Having stunned the world with perhaps the most illiterate economic speech of the century – understanding that he has still got nearly 4 years to go and enough time to do even worse – Trump announced a range of International tariffs and then jetted off to Florida to attend a golf dinner. This is modern-day equivalent of Marie Antoinette’s ” let them eat cake ” moment – but that is an unfair comparison actually because she never actually said those words.
The direct impact on Australia of the tariffs is manageable from an economic perspective, what’s more concerning is the much more dramatic impact on our Asian neighbours to the north. This will almost inevitably, and understandably, push them closer to China. That deepens our strategic issues, particularly given that our major defence partner has no apparent regard for upholding Treaties and is now demonstrably unreliable and untrustworthy.

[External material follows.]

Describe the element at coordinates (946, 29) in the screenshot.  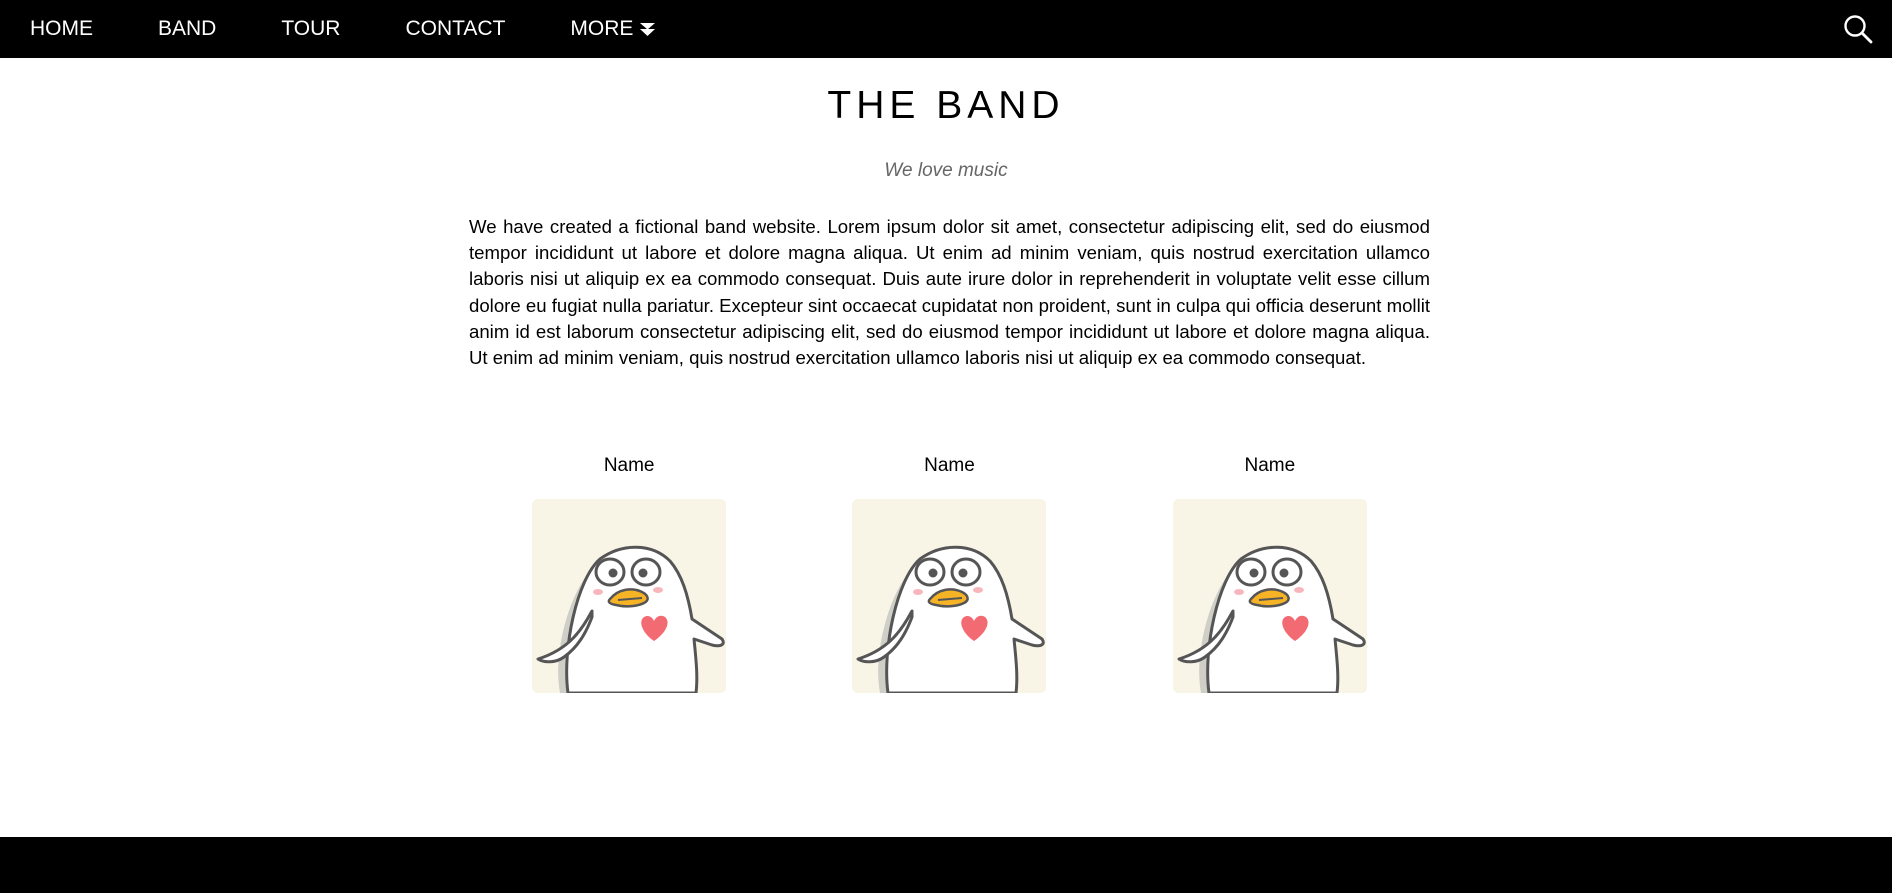
I see `top-navbar: HOME BAND TOUR CONTACT MORE` at that location.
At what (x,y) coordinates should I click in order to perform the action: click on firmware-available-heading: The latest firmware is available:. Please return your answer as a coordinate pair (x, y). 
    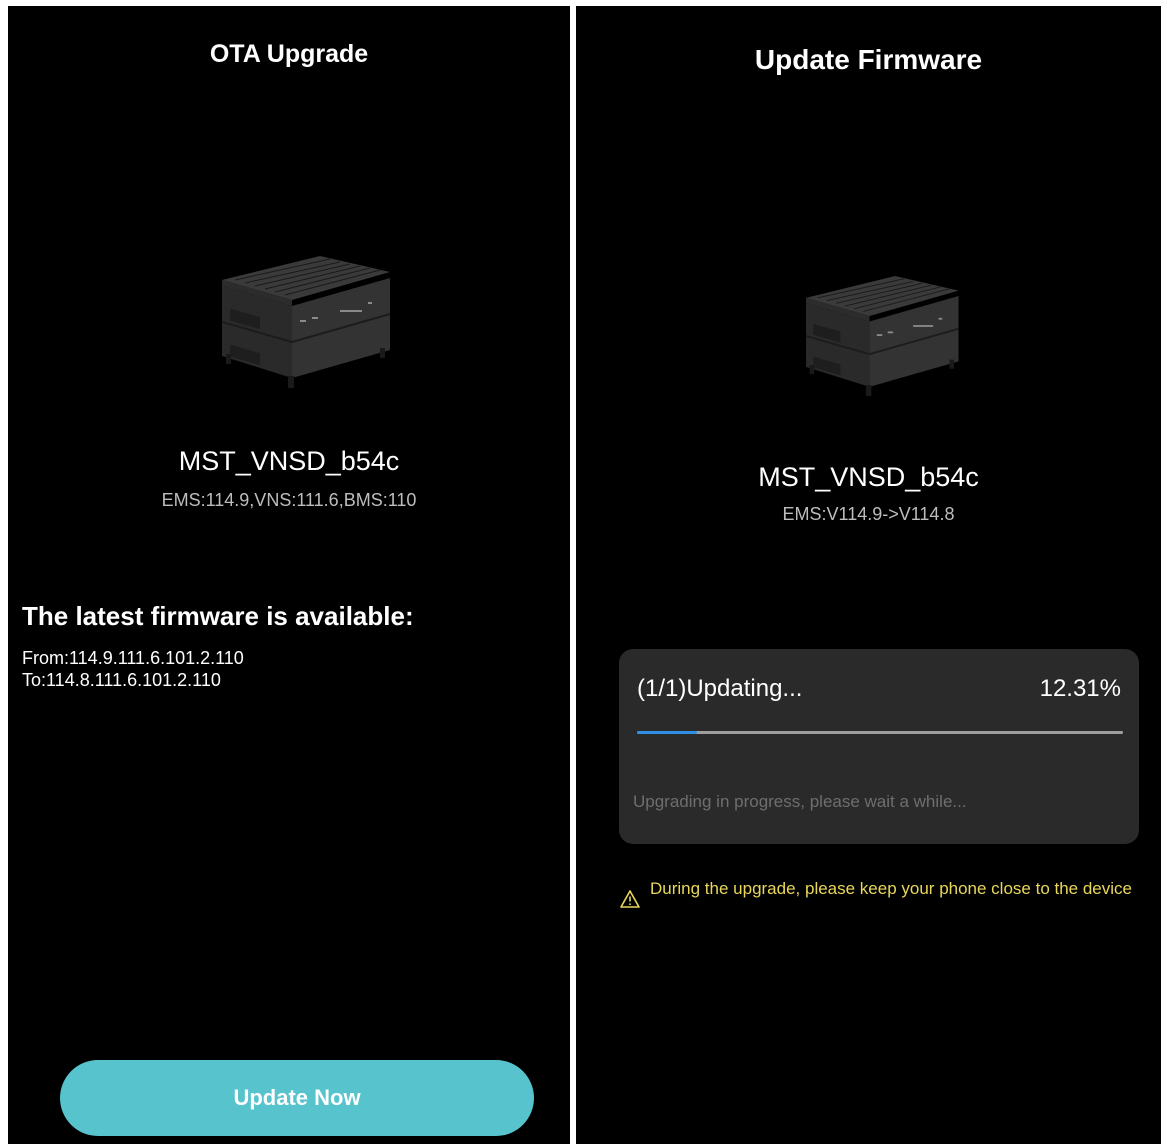
    Looking at the image, I should click on (218, 616).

This is potentially a crisis in the making, but it remains to be seen whether the political class can adequately communicate that to Australian populace and gain a remit for some very significant structural changes – including more defence spending, a pruning of social services spending and going hard on measures to increase productivity. At the present time, to use a metaphor, we are nowhere near “game fit” for a more hostile world.
Meanwhile, United States as payment for its collective stupidity is going to find that being a debtor nation without capital inflows and relatively low interest rates as a consequence of a “voluntary recession” is not a healthy mix. A world with significantly less regard for the US is also going to hurt the US badly in the medium to long term – US firms, patents, copyrights and double tax agreements, which have all benefited from “outsized” US leverage, are all now at risk.